Alan, I get that we all want to keep our gardens as healthy as possible, but chemistry is chemistry when it comes to fertilizers. Now, do I top my trees with compost? Of course I do :slight_smile: Not just for nutrients, but mainly for an improved biodiversity in my soils, which tend to be rather thin. With container growing though, it’s a bit of a different story. You don’t have the biodiversity in a container pot like you do in the soil. It would take so much longer for those organic compounds to be broken down in a container, than they would in the soil. And, I also try to take an “integrated pest management” approach, and use the least possible harmful compounds first (like Spinosad, insecticidal soaps, Neem oil, even just a hard stream of water), before going to more serious compounds that have residuals I really don’t want on or in my fruits and vegetables. But, with fertilizers, it is just really Chemistry 101. And, for me, it just doesn’t make sense to spend 10 times the money for an organic product that will probably not work and eventually end up being the same exact chemical compound as the synthetic version that costs a fraction of the cost and works better. Just my take on it. It’s nice folks have the choice, and if someone is asking me my opinion about the best choices for container citrus fertilizing, I’m going to give them my take on it. Just doesn’t make economic sense to me, and the results aren’t any better, will cost more, and there just isn’t any “gain” in using organic fertilizers.

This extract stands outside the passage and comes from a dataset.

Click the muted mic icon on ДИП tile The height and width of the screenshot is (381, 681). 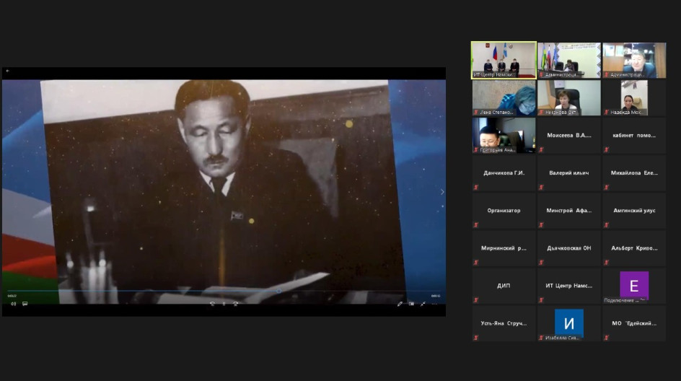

Tom, are you a purely organic grower, or are you open to other growing practices, as well?

It would also be nice to split off a separate thread to discuss the challenges of growing your kumquat in a northern climate, since there is much more to discuss along this line that has nothing to do with the OP’s topic of the practice of stripping leaves.

Hoos, I think you probably know that I’m aware of all of that- that would be why I referred to my thinking as being “religious” on the subject.

There are, however, some logical arguments for organic fertilizers. One is that the manufacture of synthetic N contributes to global warming. Another is that potassium is a finite resource and where we can get it organically, such as from wood mulch (in great quantity) we are sparing that finite source so essential to agriculture in some areas without other sources.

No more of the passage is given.